EXERCISE TASK: Rewrite the stretch from "The way an ancient" through "water clock (Wikipedia)" in the Proof of History article, substituting "jar" for "vessel".

— Start of ARTICLE —

Proof of History Explained by a Water Clock

A useful analogy for understanding Solana’s network architecture.

Solana
Solana
5 min readJun 27, 2018

--

Solana is the most performant permissionless blockchain in the world. On current iterations of the Solana Testnet, a network of 200 physically distinct nodes supports a sustained throughput of more than 50,000 transactions per second when running with GPUs. Achieving this requires the implementation of several optimizations and new technologies, and the result is a breakthrough in network capacity that signals a new phase in blockchain development.

There are 8 key innovations that make the Solana network possible:

In this post, we’ll discuss Proof of History—a clock before consensus—that provides the core innovation at the center of the Solana network.

What is Proof of History?

To recap, blockchain technology at its simplest, is a trustless, peer to peer, decentralized network of computers (or nodes) that verify transactions along a digital ledger. One of the main issues of the PoW bitcoin algorithm is agreement on time and order of transactions.

A Proof of History (PoH) protocol based blockchain relies on a cryptographic way to create a reliable ordering of transactions/events recorded to the ‘ledger’ to solve the issue of agreement on time, and it allows for almost instant finality of hundreds of thousands of transactions per second.

For those who have already plunged headfirst into the blockchain space, resources like Solana’s website, the whitepaper, and the various conversations on Solana’s Telegram have given a more technical breakdown of how PoH works.

However, for the burgeoning many who have just entered the blockchain realm or are avid, non-technical believers in blockchain technology, this post will serve to explain PoH in simpler terms.

The Water Clock Analogy

The way an ancient water clock worked is that a regulated flow of water would drip into a vessel at a constant rate. Marks on the vessel and the rising level of the water would allow the ancient Greeks to record the passage of time.

Similarly, to record the passage of time, Solana’s PoH based blockchain uses a verifiable delay function, whose output cryptographically verifies that real time has passed in the process of generating that output (i.e. running the function). In this case, the blockchain’s rising ‘levels’ aren’t seconds or a unit of time, but simply sequential outputs of hashed blockchain state and count. In this way, just like a water clock, you know that the lower levels or ‘marks’ (hashes) had to come before the higher levels or ‘marks’ (hashes).

Rough sketch of ancient water clock (Wikipedia)

The specific verifiable delay function that Solana uses is a preimage resistant hash function. This is, in simple terms, a function that takes a bunch of data (the input) and spits out a small, fixed-size output. For instance, a large video can be put through a preimage resistant hash function and come out the other end as 256 bits. Or a piece of string data, like the name of your favorite restaurant can be hashed into a fixed, tiny bit-sized amount of data. The usefulness of these functions lies in security. No matter the given input data, there’s no way to predict the exact output — you have to execute the entire function to actually know the output (this is the cryptography part of why blockchain technology works and is very hard to ‘hack’).

— End of ARTICLE —
— Start of RECORDED INFORMATION —

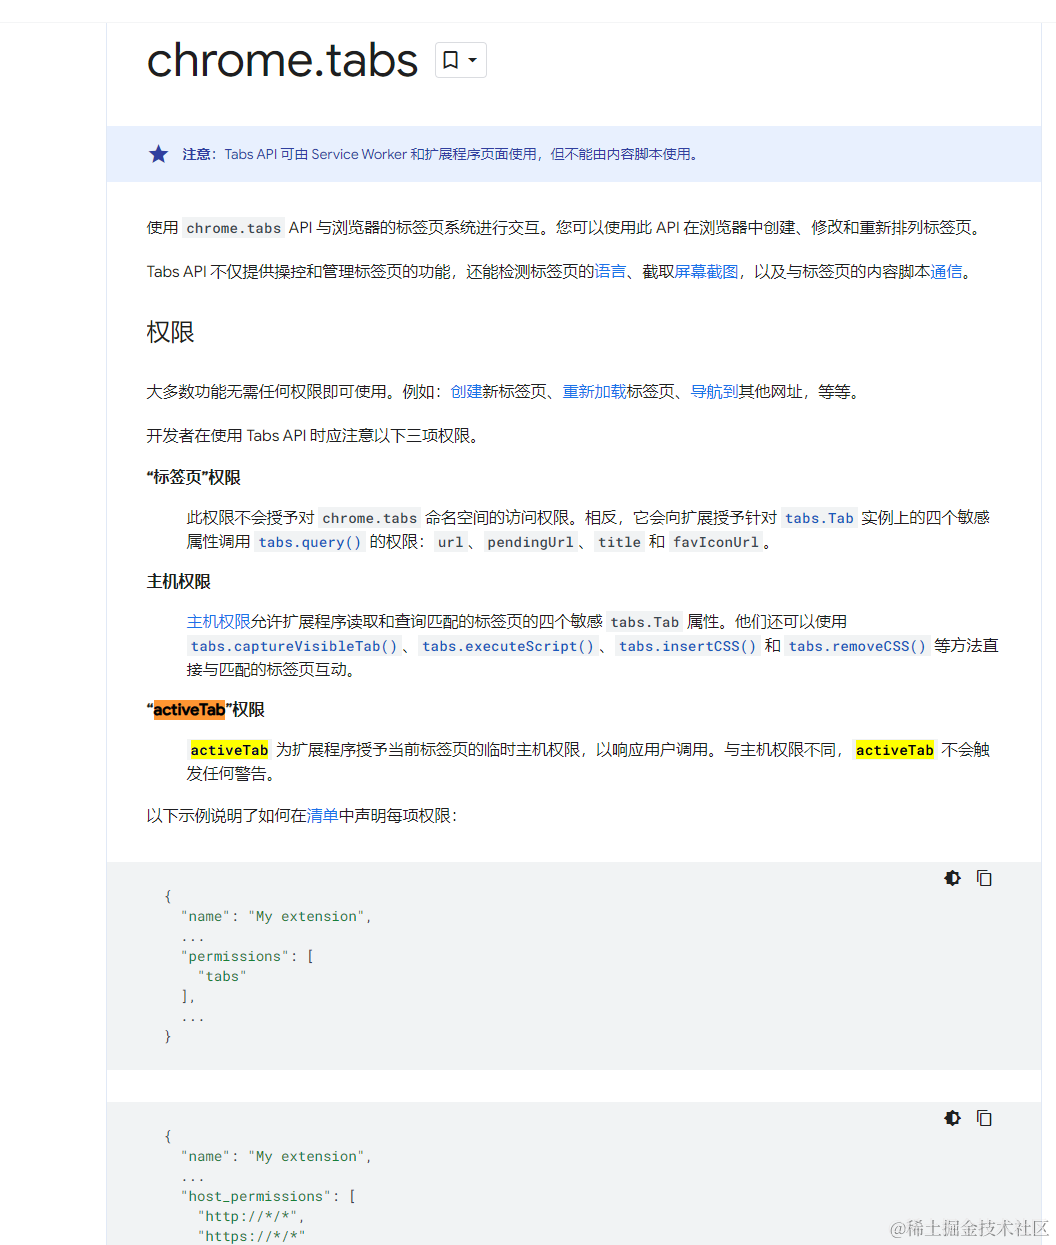Open the 语言 link about tab language detection
The width and height of the screenshot is (1056, 1245).
610,271
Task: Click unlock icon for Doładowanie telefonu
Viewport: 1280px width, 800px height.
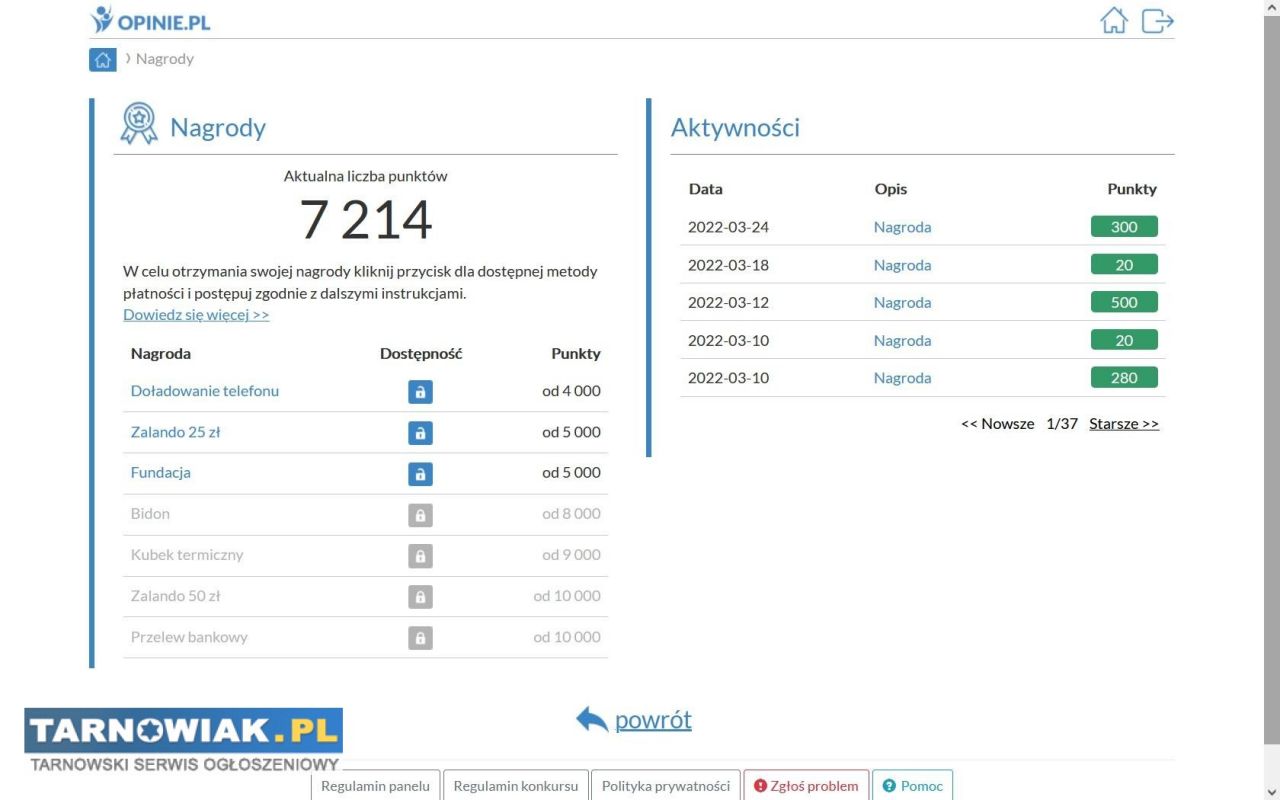Action: [x=420, y=392]
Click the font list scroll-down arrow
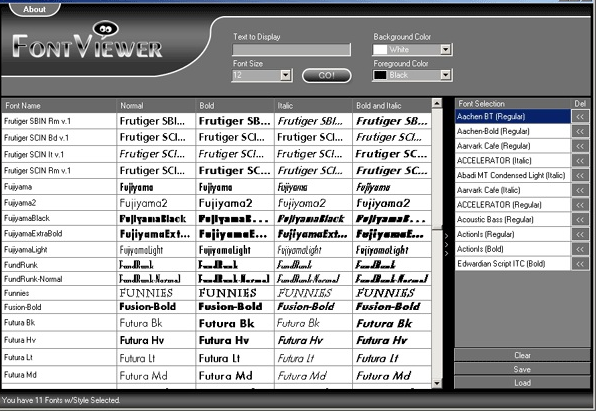This screenshot has width=596, height=412. click(437, 383)
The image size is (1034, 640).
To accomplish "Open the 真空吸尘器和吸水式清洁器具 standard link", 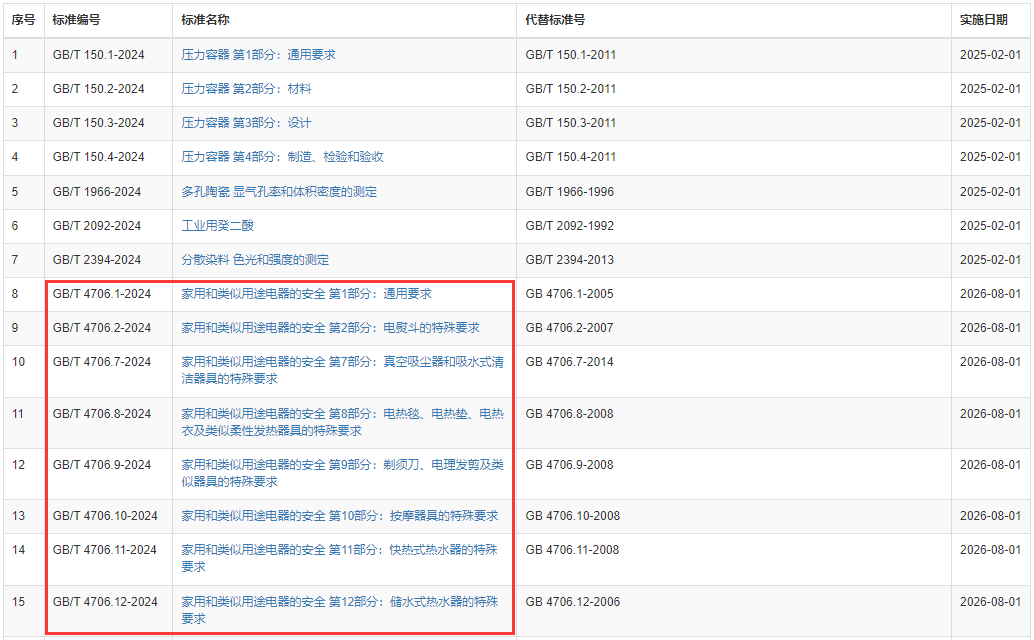I will (x=341, y=370).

— End of RECORDED INFORMATION —

REPLY:
The way an ancient water clock worked is that a regulated flow of water would drip into a jar at a constant rate. Marks on the jar and the rising level of the water would allow the ancient Greeks to record the passage of time.

Similarly, to record the passage of time, Solana’s PoH based blockchain uses a verifiable delay function, whose output cryptographically verifies that real time has passed in the process of generating that output (i.e. running the function). In this case, the blockchain’s rising ‘levels’ aren’t seconds or a unit of time, but simply sequential outputs of hashed blockchain state and count. In this way, just like a water clock, you know that the lower levels or ‘marks’ (hashes) had to come before the higher levels or ‘marks’ (hashes).

Rough sketch of ancient water clock (Wikipedia)